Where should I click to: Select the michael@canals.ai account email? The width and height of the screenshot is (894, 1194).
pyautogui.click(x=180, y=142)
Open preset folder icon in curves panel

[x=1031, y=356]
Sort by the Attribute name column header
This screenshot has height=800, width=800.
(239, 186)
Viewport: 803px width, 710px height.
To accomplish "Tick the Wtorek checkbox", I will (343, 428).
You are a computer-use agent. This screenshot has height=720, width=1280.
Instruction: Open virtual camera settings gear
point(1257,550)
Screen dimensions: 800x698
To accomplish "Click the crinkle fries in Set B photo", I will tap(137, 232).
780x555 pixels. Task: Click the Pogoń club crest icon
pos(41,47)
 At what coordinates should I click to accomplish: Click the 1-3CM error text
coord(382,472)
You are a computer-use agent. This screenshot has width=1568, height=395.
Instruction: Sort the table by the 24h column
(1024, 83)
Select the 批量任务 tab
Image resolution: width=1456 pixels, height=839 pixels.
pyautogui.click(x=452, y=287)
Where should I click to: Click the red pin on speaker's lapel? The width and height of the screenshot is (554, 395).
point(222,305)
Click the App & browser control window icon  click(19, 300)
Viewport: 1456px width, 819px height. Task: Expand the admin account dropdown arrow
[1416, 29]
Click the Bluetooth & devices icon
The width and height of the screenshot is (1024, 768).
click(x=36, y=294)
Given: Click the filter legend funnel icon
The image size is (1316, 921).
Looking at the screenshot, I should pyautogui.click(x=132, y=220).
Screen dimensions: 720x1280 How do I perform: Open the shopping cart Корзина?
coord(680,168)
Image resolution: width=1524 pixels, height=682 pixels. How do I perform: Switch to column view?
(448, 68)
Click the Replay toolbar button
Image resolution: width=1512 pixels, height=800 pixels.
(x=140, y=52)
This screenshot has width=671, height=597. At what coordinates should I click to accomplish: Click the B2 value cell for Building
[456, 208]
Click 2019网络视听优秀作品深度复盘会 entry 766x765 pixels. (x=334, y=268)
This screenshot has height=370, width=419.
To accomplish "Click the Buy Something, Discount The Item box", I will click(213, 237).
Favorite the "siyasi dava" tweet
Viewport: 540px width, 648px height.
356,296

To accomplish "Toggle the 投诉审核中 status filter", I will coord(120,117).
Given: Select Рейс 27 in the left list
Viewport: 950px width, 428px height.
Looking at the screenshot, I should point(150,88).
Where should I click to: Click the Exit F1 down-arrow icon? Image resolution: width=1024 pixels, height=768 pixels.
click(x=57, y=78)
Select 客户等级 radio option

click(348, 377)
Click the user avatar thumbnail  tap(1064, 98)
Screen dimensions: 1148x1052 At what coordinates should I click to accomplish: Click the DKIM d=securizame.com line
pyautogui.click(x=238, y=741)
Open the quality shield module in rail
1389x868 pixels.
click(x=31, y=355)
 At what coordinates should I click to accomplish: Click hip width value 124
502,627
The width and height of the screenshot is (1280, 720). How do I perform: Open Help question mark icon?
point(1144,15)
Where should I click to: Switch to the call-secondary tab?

● **WHAT IS NEEDED**
Set down the data once more, exactly as shown above.

● **RESPONSE BELOW**
Where should I click to: Select the michael@canals.ai account email? The width and height of the screenshot is (894, 1194).
pyautogui.click(x=180, y=142)
Open preset folder icon in curves panel

[x=1031, y=356]
Sort by the Attribute name column header
This screenshot has height=800, width=800.
(239, 186)
Viewport: 803px width, 710px height.
To accomplish "Tick the Wtorek checkbox", I will (343, 428).
You are a computer-use agent. This screenshot has height=720, width=1280.
Instruction: Open virtual camera settings gear
point(1257,550)
Screen dimensions: 800x698
To accomplish "Click the crinkle fries in Set B photo", I will tap(137, 232).
780x555 pixels. Task: Click the Pogoń club crest icon
pos(41,47)
 At what coordinates should I click to accomplish: Click the 1-3CM error text
coord(382,472)
You are a computer-use agent. This screenshot has width=1568, height=395.
Instruction: Sort the table by the 24h column
(1024, 83)
Select the 批量任务 tab
Image resolution: width=1456 pixels, height=839 pixels.
pyautogui.click(x=452, y=287)
Where should I click to: Click the red pin on speaker's lapel? The width and height of the screenshot is (554, 395).
point(222,305)
Click the App & browser control window icon  click(19, 300)
Viewport: 1456px width, 819px height. Task: Expand the admin account dropdown arrow
[1416, 29]
Click the Bluetooth & devices icon
The width and height of the screenshot is (1024, 768).
click(x=36, y=294)
Given: Click the filter legend funnel icon
The image size is (1316, 921).
Looking at the screenshot, I should pyautogui.click(x=132, y=220).
Screen dimensions: 720x1280 How do I perform: Open the shopping cart Корзина?
coord(680,168)
Image resolution: width=1524 pixels, height=682 pixels. How do I perform: Switch to column view?
(448, 68)
Click the Replay toolbar button
Image resolution: width=1512 pixels, height=800 pixels.
(x=140, y=52)
This screenshot has width=671, height=597. At what coordinates should I click to accomplish: Click the B2 value cell for Building
[456, 208]
Click 2019网络视听优秀作品深度复盘会 entry 766x765 pixels. (x=334, y=268)
This screenshot has height=370, width=419.
To accomplish "Click the Buy Something, Discount The Item box", I will click(213, 237).
Favorite the "siyasi dava" tweet
Viewport: 540px width, 648px height.
356,296

To accomplish "Toggle the 投诉审核中 status filter", I will coord(120,117).
Given: Select Рейс 27 in the left list
Viewport: 950px width, 428px height.
Looking at the screenshot, I should point(150,88).
Where should I click to: Click the Exit F1 down-arrow icon? Image resolution: width=1024 pixels, height=768 pixels.
click(x=57, y=78)
Select 客户等级 radio option

click(348, 377)
Click the user avatar thumbnail  tap(1064, 98)
Screen dimensions: 1148x1052 At what coordinates should I click to accomplish: Click the DKIM d=securizame.com line
pyautogui.click(x=238, y=741)
Open the quality shield module in rail
1389x868 pixels.
click(x=31, y=355)
 At what coordinates should I click to accomplish: Click hip width value 124
502,627
The width and height of the screenshot is (1280, 720). How do I perform: Open Help question mark icon?
point(1144,15)
Where should I click to: Switch to the call-secondary tab?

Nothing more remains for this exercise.